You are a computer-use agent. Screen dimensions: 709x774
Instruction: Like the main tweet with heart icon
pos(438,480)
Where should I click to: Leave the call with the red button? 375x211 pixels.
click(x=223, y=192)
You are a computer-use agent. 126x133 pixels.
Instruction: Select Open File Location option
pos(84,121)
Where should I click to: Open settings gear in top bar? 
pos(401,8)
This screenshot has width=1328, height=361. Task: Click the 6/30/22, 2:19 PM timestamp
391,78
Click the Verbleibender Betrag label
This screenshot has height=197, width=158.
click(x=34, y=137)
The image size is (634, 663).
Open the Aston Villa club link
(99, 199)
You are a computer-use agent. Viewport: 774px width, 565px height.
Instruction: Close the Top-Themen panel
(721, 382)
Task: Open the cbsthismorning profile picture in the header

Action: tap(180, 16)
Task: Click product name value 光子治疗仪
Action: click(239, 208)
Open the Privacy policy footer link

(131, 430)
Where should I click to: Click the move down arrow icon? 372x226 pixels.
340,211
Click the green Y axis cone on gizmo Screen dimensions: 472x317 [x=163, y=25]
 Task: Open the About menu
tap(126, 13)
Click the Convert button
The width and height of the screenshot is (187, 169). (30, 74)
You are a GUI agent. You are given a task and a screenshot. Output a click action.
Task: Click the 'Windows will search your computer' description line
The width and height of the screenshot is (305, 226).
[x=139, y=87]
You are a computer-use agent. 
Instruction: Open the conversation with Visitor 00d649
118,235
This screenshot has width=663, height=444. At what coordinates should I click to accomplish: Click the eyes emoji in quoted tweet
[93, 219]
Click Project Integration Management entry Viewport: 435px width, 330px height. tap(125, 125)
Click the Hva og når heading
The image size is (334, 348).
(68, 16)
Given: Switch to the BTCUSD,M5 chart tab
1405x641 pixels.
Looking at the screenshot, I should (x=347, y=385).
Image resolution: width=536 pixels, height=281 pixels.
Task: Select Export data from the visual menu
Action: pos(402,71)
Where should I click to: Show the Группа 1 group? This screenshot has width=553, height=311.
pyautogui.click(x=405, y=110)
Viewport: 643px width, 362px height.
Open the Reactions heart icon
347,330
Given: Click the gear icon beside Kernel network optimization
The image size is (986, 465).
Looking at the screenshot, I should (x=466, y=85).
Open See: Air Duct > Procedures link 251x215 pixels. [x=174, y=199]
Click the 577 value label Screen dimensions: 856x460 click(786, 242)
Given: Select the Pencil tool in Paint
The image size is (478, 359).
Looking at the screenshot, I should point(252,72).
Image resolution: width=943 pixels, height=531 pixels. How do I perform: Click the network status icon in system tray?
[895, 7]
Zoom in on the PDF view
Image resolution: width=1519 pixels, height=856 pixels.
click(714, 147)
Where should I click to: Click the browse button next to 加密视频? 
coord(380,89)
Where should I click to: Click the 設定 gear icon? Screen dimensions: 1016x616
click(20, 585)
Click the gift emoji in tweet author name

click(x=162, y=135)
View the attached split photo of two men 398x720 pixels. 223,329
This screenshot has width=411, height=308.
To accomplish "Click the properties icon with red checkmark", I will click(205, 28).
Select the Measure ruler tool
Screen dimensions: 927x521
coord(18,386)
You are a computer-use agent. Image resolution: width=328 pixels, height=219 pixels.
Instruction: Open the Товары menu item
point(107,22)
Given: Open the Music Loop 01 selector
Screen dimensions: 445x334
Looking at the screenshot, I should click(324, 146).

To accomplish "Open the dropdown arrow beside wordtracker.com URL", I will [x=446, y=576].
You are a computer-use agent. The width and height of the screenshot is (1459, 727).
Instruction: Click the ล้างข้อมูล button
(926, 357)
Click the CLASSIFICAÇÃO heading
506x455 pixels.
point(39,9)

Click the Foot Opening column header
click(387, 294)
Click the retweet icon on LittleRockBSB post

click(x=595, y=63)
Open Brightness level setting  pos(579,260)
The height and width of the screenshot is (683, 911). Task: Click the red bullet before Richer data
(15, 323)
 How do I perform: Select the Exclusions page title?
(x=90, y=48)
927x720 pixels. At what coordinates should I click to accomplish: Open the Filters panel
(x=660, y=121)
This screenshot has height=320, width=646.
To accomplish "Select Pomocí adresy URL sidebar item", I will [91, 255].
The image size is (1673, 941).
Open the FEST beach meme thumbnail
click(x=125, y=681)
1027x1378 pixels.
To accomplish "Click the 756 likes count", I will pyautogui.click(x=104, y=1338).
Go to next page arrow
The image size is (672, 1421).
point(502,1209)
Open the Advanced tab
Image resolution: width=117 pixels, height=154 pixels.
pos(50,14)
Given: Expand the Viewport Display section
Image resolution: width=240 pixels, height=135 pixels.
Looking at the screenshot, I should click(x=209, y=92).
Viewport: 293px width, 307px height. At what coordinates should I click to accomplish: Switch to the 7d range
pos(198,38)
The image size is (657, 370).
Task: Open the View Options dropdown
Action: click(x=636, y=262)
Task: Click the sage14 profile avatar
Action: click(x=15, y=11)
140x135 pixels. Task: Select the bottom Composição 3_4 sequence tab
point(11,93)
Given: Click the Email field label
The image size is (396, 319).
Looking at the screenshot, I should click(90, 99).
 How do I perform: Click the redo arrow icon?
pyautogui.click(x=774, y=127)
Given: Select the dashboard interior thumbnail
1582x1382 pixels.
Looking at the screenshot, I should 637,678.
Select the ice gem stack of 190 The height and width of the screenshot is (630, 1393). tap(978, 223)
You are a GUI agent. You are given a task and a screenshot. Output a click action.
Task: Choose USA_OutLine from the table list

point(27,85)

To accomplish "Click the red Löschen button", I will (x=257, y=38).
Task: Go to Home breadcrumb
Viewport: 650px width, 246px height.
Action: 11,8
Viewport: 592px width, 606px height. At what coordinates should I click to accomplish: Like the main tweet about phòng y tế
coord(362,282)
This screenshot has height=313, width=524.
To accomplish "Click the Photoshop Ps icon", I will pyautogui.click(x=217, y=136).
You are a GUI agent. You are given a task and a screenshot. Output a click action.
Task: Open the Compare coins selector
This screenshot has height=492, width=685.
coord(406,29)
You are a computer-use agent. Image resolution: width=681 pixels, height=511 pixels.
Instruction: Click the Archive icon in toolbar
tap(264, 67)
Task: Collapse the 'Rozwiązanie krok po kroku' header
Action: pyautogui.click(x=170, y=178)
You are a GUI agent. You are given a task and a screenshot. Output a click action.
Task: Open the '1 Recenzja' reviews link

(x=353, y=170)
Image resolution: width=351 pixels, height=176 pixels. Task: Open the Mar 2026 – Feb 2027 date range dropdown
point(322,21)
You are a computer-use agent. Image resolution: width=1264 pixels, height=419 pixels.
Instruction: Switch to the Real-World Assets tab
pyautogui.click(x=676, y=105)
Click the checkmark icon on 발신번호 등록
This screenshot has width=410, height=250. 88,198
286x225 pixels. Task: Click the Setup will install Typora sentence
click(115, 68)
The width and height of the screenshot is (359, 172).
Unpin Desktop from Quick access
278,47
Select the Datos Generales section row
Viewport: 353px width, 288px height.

***

- **Task details**: Each entry above is to be written out exactly.

- **Response**:
You are a computer-use agent. Screen dimensions: 709x774
Instruction: Like the main tweet with heart icon
pos(438,480)
Where should I click to: Leave the call with the red button? 375x211 pixels.
click(x=223, y=192)
You are a computer-use agent. 126x133 pixels.
Instruction: Select Open File Location option
pos(84,121)
Where should I click to: Open settings gear in top bar? 
pos(401,8)
This screenshot has width=1328, height=361. Task: Click the 6/30/22, 2:19 PM timestamp
391,78
Click the Verbleibender Betrag label
This screenshot has height=197, width=158.
click(x=34, y=137)
The image size is (634, 663).
Open the Aston Villa club link
(99, 199)
You are a computer-use agent. Viewport: 774px width, 565px height.
Instruction: Close the Top-Themen panel
(721, 382)
Task: Open the cbsthismorning profile picture in the header

Action: tap(180, 16)
Task: Click product name value 光子治疗仪
Action: click(239, 208)
Open the Privacy policy footer link

(131, 430)
Where should I click to: Click the move down arrow icon? 372x226 pixels.
340,211
Click the green Y axis cone on gizmo Screen dimensions: 472x317 [x=163, y=25]
 Task: Open the About menu
tap(126, 13)
Click the Convert button
The width and height of the screenshot is (187, 169). (30, 74)
You are a GUI agent. You are given a task and a screenshot. Output a click action.
Task: Click the 'Windows will search your computer' description line
The width and height of the screenshot is (305, 226).
[x=139, y=87]
You are a computer-use agent. 
Instruction: Open the conversation with Visitor 00d649
118,235
This screenshot has width=663, height=444. At what coordinates should I click to accomplish: Click the eyes emoji in quoted tweet
[93, 219]
Click Project Integration Management entry Viewport: 435px width, 330px height. tap(125, 125)
Click the Hva og når heading
The image size is (334, 348).
(68, 16)
Given: Switch to the BTCUSD,M5 chart tab
1405x641 pixels.
Looking at the screenshot, I should (x=347, y=385).
Image resolution: width=536 pixels, height=281 pixels.
Task: Select Export data from the visual menu
Action: pos(402,71)
Where should I click to: Show the Группа 1 group? This screenshot has width=553, height=311.
pyautogui.click(x=405, y=110)
Viewport: 643px width, 362px height.
Open the Reactions heart icon
347,330
Given: Click the gear icon beside Kernel network optimization
The image size is (986, 465).
Looking at the screenshot, I should (x=466, y=85).
Open See: Air Duct > Procedures link 251x215 pixels. [x=174, y=199]
Click the 577 value label Screen dimensions: 856x460 click(786, 242)
Given: Select the Pencil tool in Paint
The image size is (478, 359).
Looking at the screenshot, I should point(252,72).
Image resolution: width=943 pixels, height=531 pixels. How do I perform: Click the network status icon in system tray?
[895, 7]
Zoom in on the PDF view
Image resolution: width=1519 pixels, height=856 pixels.
click(714, 147)
Where should I click to: Click the browse button next to 加密视频? 
coord(380,89)
Where should I click to: Click the 設定 gear icon? Screen dimensions: 1016x616
click(20, 585)
Click the gift emoji in tweet author name

click(x=162, y=135)
View the attached split photo of two men 398x720 pixels. 223,329
This screenshot has width=411, height=308.
To accomplish "Click the properties icon with red checkmark", I will click(205, 28).
Select the Measure ruler tool
Screen dimensions: 927x521
coord(18,386)
You are a computer-use agent. Image resolution: width=328 pixels, height=219 pixels.
Instruction: Open the Товары menu item
point(107,22)
Given: Open the Music Loop 01 selector
Screen dimensions: 445x334
Looking at the screenshot, I should click(324, 146).

To accomplish "Open the dropdown arrow beside wordtracker.com URL", I will [x=446, y=576].
You are a computer-use agent. The width and height of the screenshot is (1459, 727).
Instruction: Click the ล้างข้อมูล button
(926, 357)
Click the CLASSIFICAÇÃO heading
506x455 pixels.
point(39,9)

Click the Foot Opening column header
click(387, 294)
Click the retweet icon on LittleRockBSB post

click(x=595, y=63)
Open Brightness level setting  pos(579,260)
The height and width of the screenshot is (683, 911). Task: Click the red bullet before Richer data
(15, 323)
 How do I perform: Select the Exclusions page title?
(x=90, y=48)
927x720 pixels. At what coordinates should I click to accomplish: Open the Filters panel
(x=660, y=121)
This screenshot has height=320, width=646.
To accomplish "Select Pomocí adresy URL sidebar item", I will [91, 255].
The image size is (1673, 941).
Open the FEST beach meme thumbnail
click(x=125, y=681)
1027x1378 pixels.
To accomplish "Click the 756 likes count", I will pyautogui.click(x=104, y=1338).
Go to next page arrow
The image size is (672, 1421).
point(502,1209)
Open the Advanced tab
Image resolution: width=117 pixels, height=154 pixels.
pos(50,14)
Given: Expand the Viewport Display section
Image resolution: width=240 pixels, height=135 pixels.
Looking at the screenshot, I should click(x=209, y=92).
Viewport: 293px width, 307px height. At what coordinates should I click to accomplish: Switch to the 7d range
pos(198,38)
The image size is (657, 370).
Task: Open the View Options dropdown
Action: click(x=636, y=262)
Task: Click the sage14 profile avatar
Action: click(x=15, y=11)
140x135 pixels. Task: Select the bottom Composição 3_4 sequence tab
point(11,93)
Given: Click the Email field label
The image size is (396, 319).
Looking at the screenshot, I should click(90, 99).
 How do I perform: Click the redo arrow icon?
pyautogui.click(x=774, y=127)
Given: Select the dashboard interior thumbnail
1582x1382 pixels.
Looking at the screenshot, I should 637,678.
Select the ice gem stack of 190 The height and width of the screenshot is (630, 1393). tap(978, 223)
You are a GUI agent. You are given a task and a screenshot. Output a click action.
Task: Choose USA_OutLine from the table list

point(27,85)

To accomplish "Click the red Löschen button", I will (x=257, y=38).
Task: Go to Home breadcrumb
Viewport: 650px width, 246px height.
Action: 11,8
Viewport: 592px width, 606px height. At what coordinates should I click to accomplish: Like the main tweet about phòng y tế
coord(362,282)
This screenshot has height=313, width=524.
To accomplish "Click the Photoshop Ps icon", I will pyautogui.click(x=217, y=136).
You are a GUI agent. You are given a task and a screenshot. Output a click action.
Task: Open the Compare coins selector
This screenshot has height=492, width=685.
coord(406,29)
You are a computer-use agent. Image resolution: width=681 pixels, height=511 pixels.
Instruction: Click the Archive icon in toolbar
tap(264, 67)
Task: Collapse the 'Rozwiązanie krok po kroku' header
Action: pyautogui.click(x=170, y=178)
You are a GUI agent. You are given a task and a screenshot. Output a click action.
Task: Open the '1 Recenzja' reviews link

(x=353, y=170)
Image resolution: width=351 pixels, height=176 pixels. Task: Open the Mar 2026 – Feb 2027 date range dropdown
point(322,21)
You are a computer-use agent. Image resolution: width=1264 pixels, height=419 pixels.
Instruction: Switch to the Real-World Assets tab
pyautogui.click(x=676, y=105)
Click the checkmark icon on 발신번호 등록
This screenshot has width=410, height=250. 88,198
286x225 pixels. Task: Click the Setup will install Typora sentence
click(115, 68)
The width and height of the screenshot is (359, 172).
Unpin Desktop from Quick access
278,47
Select the Datos Generales section row
Viewport: 353px width, 288px height.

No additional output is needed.